▸ **What you are asked to do**
Please reproduce the lines of the data below verbatim, starting from the line with "Given: Open the app drawer icon in dock" and continuing up to and including the final line of the data.

▸ **Record set**

========

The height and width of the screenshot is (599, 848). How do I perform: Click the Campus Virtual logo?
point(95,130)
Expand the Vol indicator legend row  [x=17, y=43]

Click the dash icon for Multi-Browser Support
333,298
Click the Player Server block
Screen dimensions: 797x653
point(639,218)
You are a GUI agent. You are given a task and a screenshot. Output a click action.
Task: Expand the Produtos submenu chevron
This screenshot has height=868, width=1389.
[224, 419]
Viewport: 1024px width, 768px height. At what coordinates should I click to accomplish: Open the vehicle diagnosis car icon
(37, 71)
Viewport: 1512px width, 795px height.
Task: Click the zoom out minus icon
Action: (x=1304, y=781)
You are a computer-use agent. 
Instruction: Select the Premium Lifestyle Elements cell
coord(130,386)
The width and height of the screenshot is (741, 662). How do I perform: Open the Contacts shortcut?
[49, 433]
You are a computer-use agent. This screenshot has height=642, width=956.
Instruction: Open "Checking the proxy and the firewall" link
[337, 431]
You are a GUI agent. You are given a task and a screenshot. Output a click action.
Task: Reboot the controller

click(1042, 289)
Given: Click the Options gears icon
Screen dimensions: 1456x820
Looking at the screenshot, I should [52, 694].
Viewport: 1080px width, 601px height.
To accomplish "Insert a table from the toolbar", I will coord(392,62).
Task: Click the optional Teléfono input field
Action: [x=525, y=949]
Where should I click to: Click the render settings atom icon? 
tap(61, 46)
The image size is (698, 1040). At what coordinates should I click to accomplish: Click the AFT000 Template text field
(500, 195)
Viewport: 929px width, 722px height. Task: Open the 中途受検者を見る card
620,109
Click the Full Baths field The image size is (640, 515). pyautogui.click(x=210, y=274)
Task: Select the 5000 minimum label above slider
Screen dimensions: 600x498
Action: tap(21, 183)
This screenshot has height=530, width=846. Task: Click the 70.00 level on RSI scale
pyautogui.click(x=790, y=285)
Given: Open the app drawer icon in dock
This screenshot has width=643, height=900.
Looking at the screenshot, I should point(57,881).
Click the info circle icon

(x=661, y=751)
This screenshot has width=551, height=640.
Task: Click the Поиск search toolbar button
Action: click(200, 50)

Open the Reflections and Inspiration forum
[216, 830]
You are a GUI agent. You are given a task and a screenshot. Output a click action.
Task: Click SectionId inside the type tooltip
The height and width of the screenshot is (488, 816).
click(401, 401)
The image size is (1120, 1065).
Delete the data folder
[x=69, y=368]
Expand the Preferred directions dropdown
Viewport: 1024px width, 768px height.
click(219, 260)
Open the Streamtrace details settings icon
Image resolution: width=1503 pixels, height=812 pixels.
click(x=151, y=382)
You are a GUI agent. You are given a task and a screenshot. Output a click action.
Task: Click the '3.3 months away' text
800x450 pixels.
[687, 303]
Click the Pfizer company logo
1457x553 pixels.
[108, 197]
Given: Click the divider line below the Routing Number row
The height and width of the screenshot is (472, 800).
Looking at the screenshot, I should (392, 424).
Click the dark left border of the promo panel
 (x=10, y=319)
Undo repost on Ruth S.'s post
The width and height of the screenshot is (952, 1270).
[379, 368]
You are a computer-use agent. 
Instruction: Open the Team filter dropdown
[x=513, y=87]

========

▸ **Final result**
Given: Open the app drawer icon in dock
This screenshot has width=643, height=900.
Looking at the screenshot, I should point(57,881).
Click the info circle icon

(x=661, y=751)
This screenshot has width=551, height=640.
Task: Click the Поиск search toolbar button
Action: click(200, 50)

Open the Reflections and Inspiration forum
[216, 830]
You are a GUI agent. You are given a task and a screenshot. Output a click action.
Task: Click SectionId inside the type tooltip
The height and width of the screenshot is (488, 816).
click(401, 401)
The image size is (1120, 1065).
Delete the data folder
[x=69, y=368]
Expand the Preferred directions dropdown
Viewport: 1024px width, 768px height.
click(219, 260)
Open the Streamtrace details settings icon
Image resolution: width=1503 pixels, height=812 pixels.
click(x=151, y=382)
You are a GUI agent. You are given a task and a screenshot. Output a click action.
Task: Click the '3.3 months away' text
800x450 pixels.
[687, 303]
Click the Pfizer company logo
1457x553 pixels.
[108, 197]
Given: Click the divider line below the Routing Number row
The height and width of the screenshot is (472, 800).
Looking at the screenshot, I should (392, 424).
Click the dark left border of the promo panel
 (x=10, y=319)
Undo repost on Ruth S.'s post
The width and height of the screenshot is (952, 1270).
[379, 368]
You are a computer-use agent. 
Instruction: Open the Team filter dropdown
[x=513, y=87]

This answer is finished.